── Available records ──
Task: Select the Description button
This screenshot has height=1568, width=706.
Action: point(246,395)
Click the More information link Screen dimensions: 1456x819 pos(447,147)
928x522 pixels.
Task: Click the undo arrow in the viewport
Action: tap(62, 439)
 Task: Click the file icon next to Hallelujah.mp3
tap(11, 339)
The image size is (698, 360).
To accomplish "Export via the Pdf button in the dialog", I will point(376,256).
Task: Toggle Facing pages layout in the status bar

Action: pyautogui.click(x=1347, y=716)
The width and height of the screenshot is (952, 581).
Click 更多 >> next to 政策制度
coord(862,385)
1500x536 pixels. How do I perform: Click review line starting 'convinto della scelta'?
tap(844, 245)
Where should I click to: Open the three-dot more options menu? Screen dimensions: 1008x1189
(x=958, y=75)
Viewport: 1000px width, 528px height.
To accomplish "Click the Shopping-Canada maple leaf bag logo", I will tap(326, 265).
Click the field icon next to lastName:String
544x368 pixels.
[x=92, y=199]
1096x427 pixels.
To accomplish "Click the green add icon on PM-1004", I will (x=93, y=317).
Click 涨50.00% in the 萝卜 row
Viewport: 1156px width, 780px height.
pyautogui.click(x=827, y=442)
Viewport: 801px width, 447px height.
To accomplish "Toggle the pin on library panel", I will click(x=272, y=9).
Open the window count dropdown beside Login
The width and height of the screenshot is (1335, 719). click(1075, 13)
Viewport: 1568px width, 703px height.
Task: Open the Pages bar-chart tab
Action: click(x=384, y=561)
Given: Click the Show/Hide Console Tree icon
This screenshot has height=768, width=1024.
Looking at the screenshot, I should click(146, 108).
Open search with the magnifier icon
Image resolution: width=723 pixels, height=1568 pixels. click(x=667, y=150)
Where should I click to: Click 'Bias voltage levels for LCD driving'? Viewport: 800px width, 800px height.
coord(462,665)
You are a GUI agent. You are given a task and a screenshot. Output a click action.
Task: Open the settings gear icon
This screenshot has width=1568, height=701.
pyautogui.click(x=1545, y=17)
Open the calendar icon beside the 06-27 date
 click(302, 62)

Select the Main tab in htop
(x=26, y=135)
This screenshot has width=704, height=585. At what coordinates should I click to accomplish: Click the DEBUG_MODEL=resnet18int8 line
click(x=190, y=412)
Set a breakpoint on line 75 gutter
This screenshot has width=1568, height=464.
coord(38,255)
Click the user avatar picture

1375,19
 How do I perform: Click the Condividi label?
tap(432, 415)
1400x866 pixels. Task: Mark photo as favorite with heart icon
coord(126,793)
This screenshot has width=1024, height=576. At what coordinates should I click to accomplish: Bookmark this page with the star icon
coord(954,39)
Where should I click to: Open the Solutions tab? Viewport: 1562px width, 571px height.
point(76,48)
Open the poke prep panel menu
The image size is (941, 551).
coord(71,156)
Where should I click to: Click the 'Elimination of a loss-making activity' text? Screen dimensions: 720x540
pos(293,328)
───
:: What this task involves ::
Rewrite the data above as a JSON list of strings, with one string for each line and blank lines left out.

:: Finished exercise ::
[
  "Task: Select the Description button",
  "This screenshot has height=1568, width=706.",
  "Action: point(246,395)",
  "Click the More information link Screen dimensions: 1456x819 pos(447,147)",
  "928x522 pixels.",
  "Task: Click the undo arrow in the viewport",
  "Action: tap(62, 439)",
  " Task: Click the file icon next to Hallelujah.mp3",
  "tap(11, 339)",
  "The image size is (698, 360).",
  "To accomplish \"Export via the Pdf button in the dialog\", I will point(376,256).",
  "Task: Toggle Facing pages layout in the status bar",
  "Action: pyautogui.click(x=1347, y=716)",
  "The width and height of the screenshot is (952, 581).",
  "Click 更多 >> next to 政策制度",
  "coord(862,385)",
  "1500x536 pixels. How do I perform: Click review line starting 'convinto della scelta'?",
  "tap(844, 245)",
  "Where should I click to: Open the three-dot more options menu? Screen dimensions: 1008x1189",
  "(x=958, y=75)",
  "Viewport: 1000px width, 528px height.",
  "To accomplish \"Click the Shopping-Canada maple leaf bag logo\", I will tap(326, 265).",
  "Click the field icon next to lastName:String",
  "544x368 pixels.",
  "[x=92, y=199]",
  "1096x427 pixels.",
  "To accomplish \"Click the green add icon on PM-1004\", I will (x=93, y=317).",
  "Click 涨50.00% in the 萝卜 row",
  "Viewport: 1156px width, 780px height.",
  "pyautogui.click(x=827, y=442)",
  "Viewport: 801px width, 447px height.",
  "To accomplish \"Toggle the pin on library panel\", I will click(x=272, y=9).",
  "Open the window count dropdown beside Login",
  "The width and height of the screenshot is (1335, 719). click(1075, 13)",
  "Viewport: 1568px width, 703px height.",
  "Task: Open the Pages bar-chart tab",
  "Action: click(x=384, y=561)",
  "Given: Click the Show/Hide Console Tree icon",
  "This screenshot has height=768, width=1024.",
  "Looking at the screenshot, I should click(146, 108).",
  "Open search with the magnifier icon",
  "Image resolution: width=723 pixels, height=1568 pixels. click(x=667, y=150)",
  "Where should I click to: Click 'Bias voltage levels for LCD driving'? Viewport: 800px width, 800px height.",
  "coord(462,665)",
  "You are a GUI agent. You are given a task and a screenshot. Output a click action.",
  "Task: Open the settings gear icon",
  "This screenshot has width=1568, height=701.",
  "pyautogui.click(x=1545, y=17)",
  "Open the calendar icon beside the 06-27 date",
  " click(302, 62)",
  "Select the Main tab in htop",
  "(x=26, y=135)",
  "This screenshot has width=704, height=585. At what coordinates should I click to accomplish: Click the DEBUG_MODEL=resnet18int8 line",
  "click(x=190, y=412)",
  "Set a breakpoint on line 75 gutter",
  "This screenshot has width=1568, height=464.",
  "coord(38,255)",
  "Click the user avatar picture",
  "1375,19",
  " How do I perform: Click the Condividi label?",
  "tap(432, 415)",
  "1400x866 pixels. Task: Mark photo as favorite with heart icon",
  "coord(126,793)",
  "This screenshot has width=1024, height=576. At what coordinates should I click to accomplish: Bookmark this page with the star icon",
  "coord(954,39)",
  "Where should I click to: Open the Solutions tab? Viewport: 1562px width, 571px height.",
  "point(76,48)",
  "Open the poke prep panel menu",
  "The image size is (941, 551).",
  "coord(71,156)",
  "Where should I click to: Click the 'Elimination of a loss-making activity' text? Screen dimensions: 720x540",
  "pos(293,328)"
]